How does one settle the matter? When I finished my recent biography of Luther (Penguin Books), I thought I’d left their controversy behind. Suddenly, however, a scientific discovery impels a revisiting of their conflict. Erasmus defended the freedom of the will in terms that Luther thought implied human perfectibility. Luther, of course, denied any possibility of that, believing it denied a role for God’s grace.

In Tim Crane’s review of Benjamin Libet’s Mind Time: The Temporal Factor in Consciousness (Times Literary Supplement, January 14) I learned that in 1993 in Gothenburg, neuroscientist Libet discovered that in humans “the neural precursors of some voluntary actions occur before the conscious awareness of the decision to act.” (Headline: “Now it has been proven: we are all somewhat behind.”) Ask a subject to perform a simple voluntary action—which would mean by “free will”—such as lifting a finger, and the research suggests that “the act was preceded by a rise in electrical activity” in the area of the brain that causes action (the “readiness potential” or RP).

“The striking discovery is that while the RP is activated 550 milliseconds before the action, the subject’s awareness of his decision to act occurs only 150-200 milliseconds before the action.

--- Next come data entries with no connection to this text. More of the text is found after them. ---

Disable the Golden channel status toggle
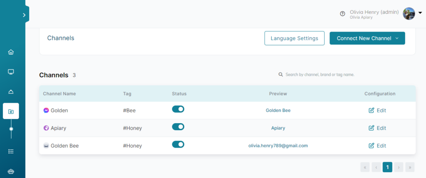 coord(178,109)
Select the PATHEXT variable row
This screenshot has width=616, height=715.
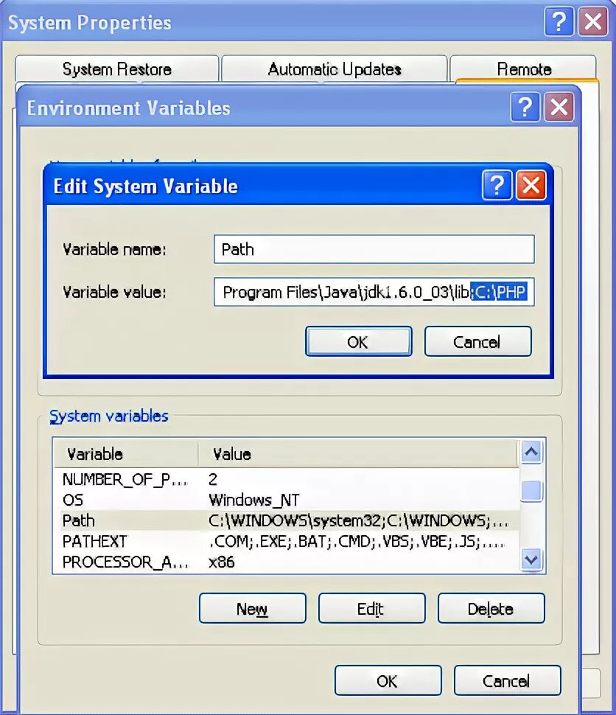(x=221, y=541)
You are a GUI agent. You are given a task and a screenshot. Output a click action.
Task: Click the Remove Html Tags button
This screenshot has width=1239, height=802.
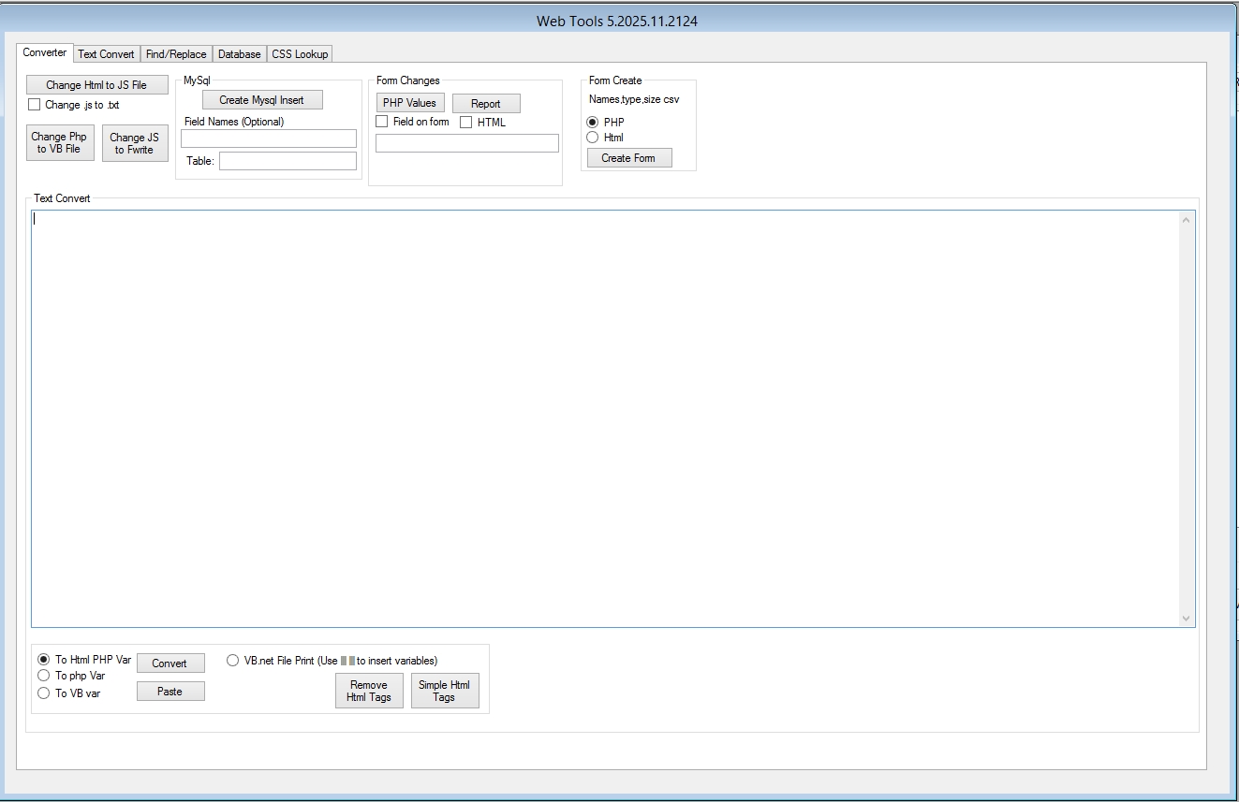pos(369,691)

The conclusion is that the causes of brain actions occur fractionally earlier than our conscious awareness of deciding to do them.”

Says Crane: “Some claim that Libet’s results have implications for the debate about the freedom of the will.” Psychologist Daniel Wegner argues that these results “explode the commonsense idea that we have free and rational control of our actions.” Thus “conscious will” is an illusion, a “loose end,” but a valuable one, since “without it, it would be hard to make sense of the phenomenon of moral responsibility.” So score one for Luther?

Libet, however, thinks “a person has the freedom to ‘veto’ [any] apparently free act.” So while “conscious free will does not initiate our freely voluntary acts, it can control the outcome or actual performance of the act.” With veto power and control in mind, score one for Erasmus. Libet says he knows of no “testable” experiment that “demonstrates the validity of natural law determinism.” So “the phenomenon of free will” is not illusory.

Deciding between Libet and Wegner and their partisans is still a matter of interpretation. In any case, it’s a photo finish, because—and this is the scientific-theological point—everything we are talking about occurs during an interval of 550 milliseconds minus 150-200 milliseconds. Set your timers, and let the debate continue. But to set the timer is a conscious decision that will come so quickly that I will not have time to take down the picture of either Luther or Erasmus. Let them continue their creative argument, even if our decision to say so is 400 or 350 milliseconds late, our unconscious deterministic brain function having already decided on the winner. Whichever that is.